No YouTube tutorials.
No sponsorship culture.
No influencer lanes.
Tattooing wasn’t mainstream yet — it was still fringe, misunderstood, and very much guarded. Shops didn’t advertise. Artists didn’t explain themselves. And knowledge wasn’t freely given just because you wanted it.
You showed up.
You listened.
You proved you could be trusted.
And even then — you still had to earn your place.
This Footage Matters
This clip exists because of my friend Mike Turner, who was behind the camera at a time when no one thought to document this part of the journey.
Huge credit to Mike — this was filmed casually, organically, and without any sense that it would someday matter. There was no content strategy. No future channel in mind. Just a moment in time, captured honestly.
That’s what makes it special.
It wasn’t staged.
It wasn’t performative.
It wasn’t for an audience.
It was just life inside tattooing, as it actually was.
For the Younger Artists Watching Now
I’m sharing this not to say “things were better back then” — they weren’t. Every era has its own problems.

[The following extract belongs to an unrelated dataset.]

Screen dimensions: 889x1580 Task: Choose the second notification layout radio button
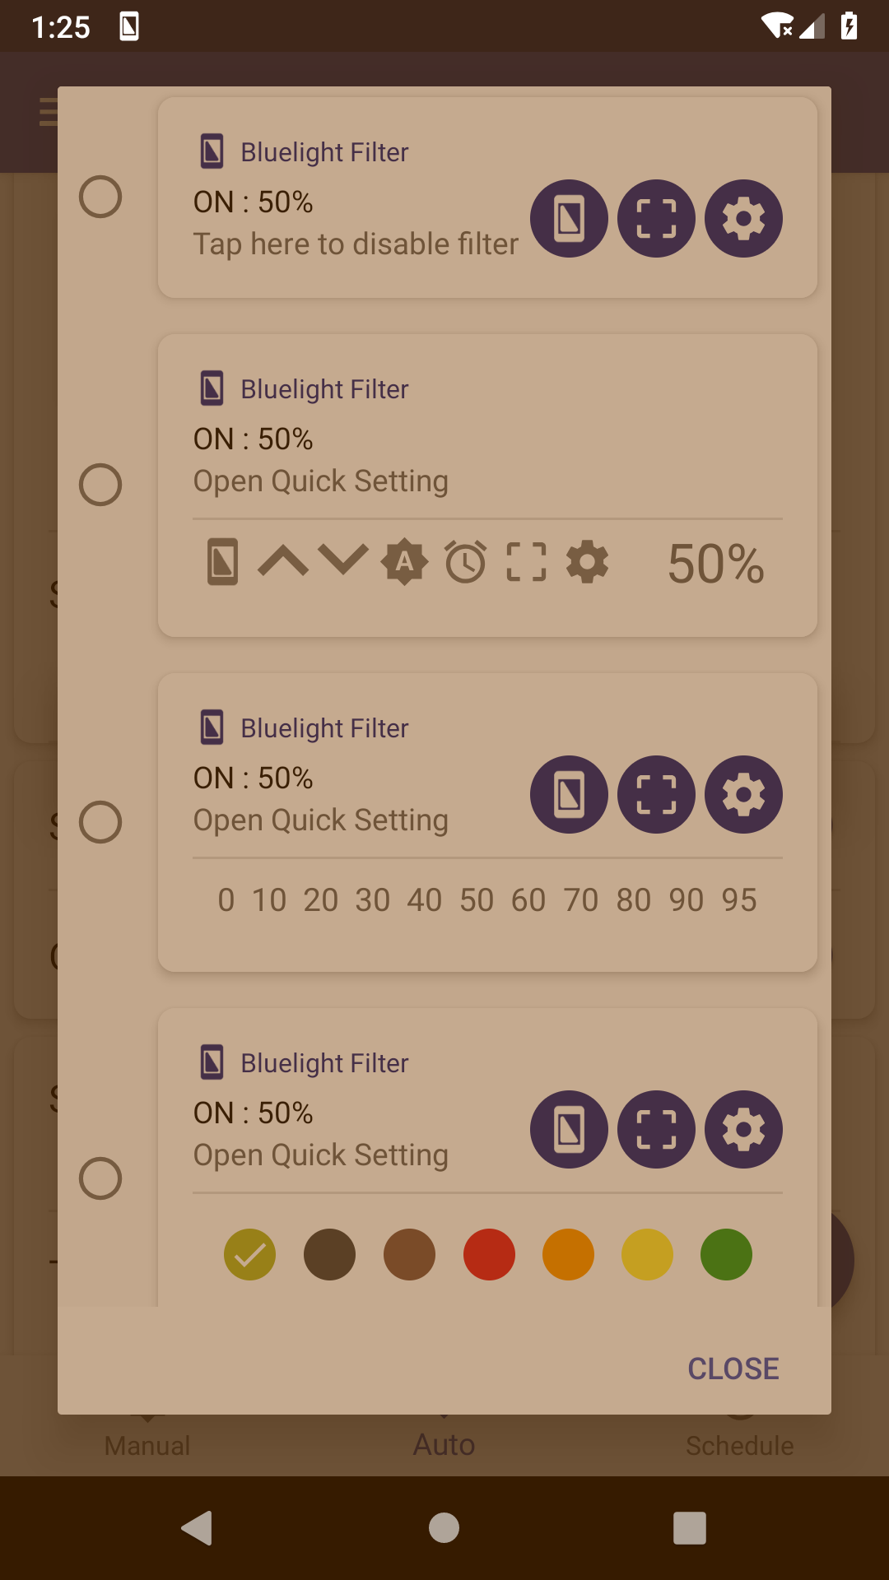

But foundations still matter.
Skill still matters.
Respect still matters.
Patience still matters.
If you’re early in your career and feeling behind, or overwhelmed, or like you’re not progressing fast enough — this is your reminder that mastery is built quietly, long before anyone is watching.
The artists you admire didn’t start polished.
They started present.
Why I’m Sharing This Now
As this channel and blog grow, I want to leave a record — not just of finished tattoos, but of process, context, and lineage.
Tattooing didn’t appear fully formed on television.
It was built by people, in shops, over years of showing up.
This clip is a small piece of that history — and I’m proud to share it.
Thank you to Mike Turner for capturing it.
And thank you to the artists coming up now who still care about doing this work well.
More stories to come.
tattooing has change dramatically in the last 21 years.